For the remainder of the 20th century and early 21st century, this species received passing mentions in scientific literature but was never studied directly, leading to some uncertainty on its very existence. However, a description of the species was revisited in 2023, based on specimens collected in Maluku, Indonesia; and New Britain, Papua New Guinea. The relative rarity of this species may explain the long hiatus in documented reports.

== Physical characteristics ==

While C. longitarsus appears grossly similar to other terrestrial hermit crabs occupying the Pacific and Indian Oceans, a unique feature is the long and slender second and third pereiopods (i.e., two pairs of walking legs). The original description notes that the length of the third right pereiopod in one specimen was longer than the body length of the specimen itself. One explanation for this distinct morphology is an adaptation toward local terrestrial snail shell availability (see below: #Behavior and Ecology).

Similar to all Coenobita species, the left cheliped (i.e., the first pereiopod, or the claw) is larger than the right cheliped, assuming no prior limb loss and regeneration. The left cheliped lacks the stridulating ridges that are seen in some terrestrial hermit crabs, and the outer surface of the palm is smooth (as are the propodus and dactylus of the left third pereiopod). This contrasts with the spinulose tubercles or granules seen in the left cheliped of C. spinosus and C. violascens, respectively.

The shield length (i.e. the anterior-posterior length of the rostral section of cephalothorax, measured dorsally) is about 1.4-1.5 times longer than it is broad, with the shield length about 10-13 mm. In males, the left coxae of the 5th pereiopods (where the paired male reproductive organ resides) is slightly larger than the right side, but bilaterally thick and short. A developed sex tube was not noted. Ocular peduncles are compressed/flattened, not unlike those of many other terrestrial hermit crabs such as C. rugosus, C. pseudorugosus, and C. compressus.

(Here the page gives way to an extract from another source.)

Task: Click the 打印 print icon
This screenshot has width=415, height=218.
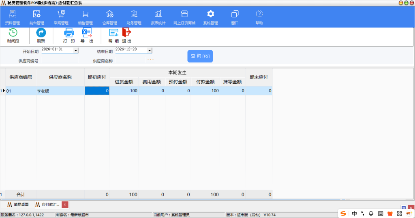Action: point(69,33)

In terms of coloration, the carapace may range from reddish-purple (anteriorly), to reddish-yellow (posteriorly), to brownish-gray. The pereiopods are generally greenish or blueish in coloration with red, orange, or white dactyli. Juvenile specimens were noted to have pale reddish-yellow coloration with blue-tinted dactyli of the left third pereiopod. The cornea of the eye is black.

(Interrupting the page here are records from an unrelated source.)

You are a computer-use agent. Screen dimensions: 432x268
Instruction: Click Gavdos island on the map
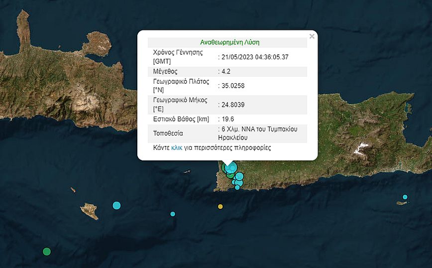tap(89, 210)
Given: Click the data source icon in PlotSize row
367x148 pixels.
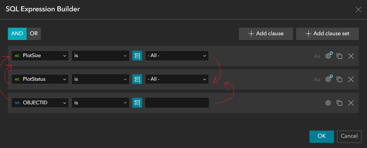Looking at the screenshot, I should 137,56.
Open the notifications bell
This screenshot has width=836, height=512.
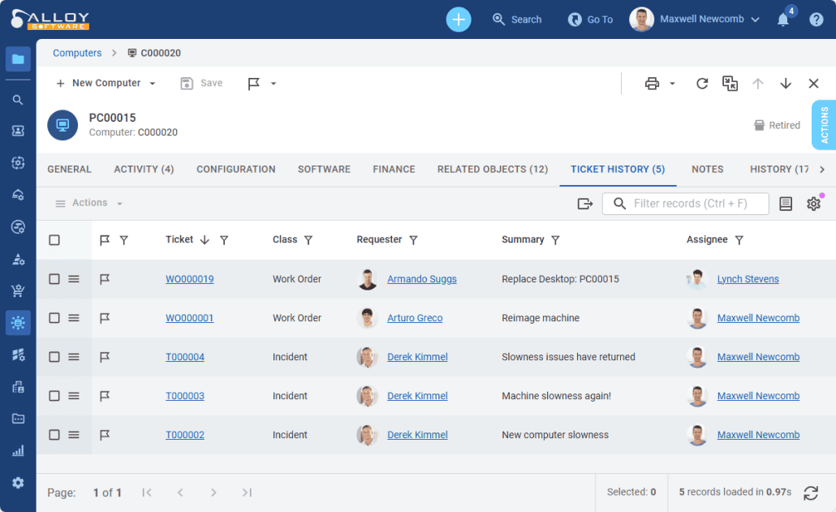782,19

== Behavior and ecology ==

Coenobita longitarsus can be found in inland forests of Maluku, Indonesia; New Britain, East New Britain Province, Papua New Guinea; Sudest Island, Milne Bay Province, Papua New Guinea; San Fernando, Sibuyan Island, central Philippines; and Guam. They may be found as far as 10 km from the coast and at an altitude of 850 m above sea level (and in other locations, over a kilometer inland).

This species was noted to inhabit shells of terrestrial snails, identified as Discoconcha isis and Lamarckiella zeus. These snails have disc-like, flattened, and round shells compared to the more conical Turbo shells inhabited by other Coenobita species. The authors speculate that the distinctly slender morphology of C. longitarsis may be an evolutionary adaptation toward the use of forest snail shells as a vital resource.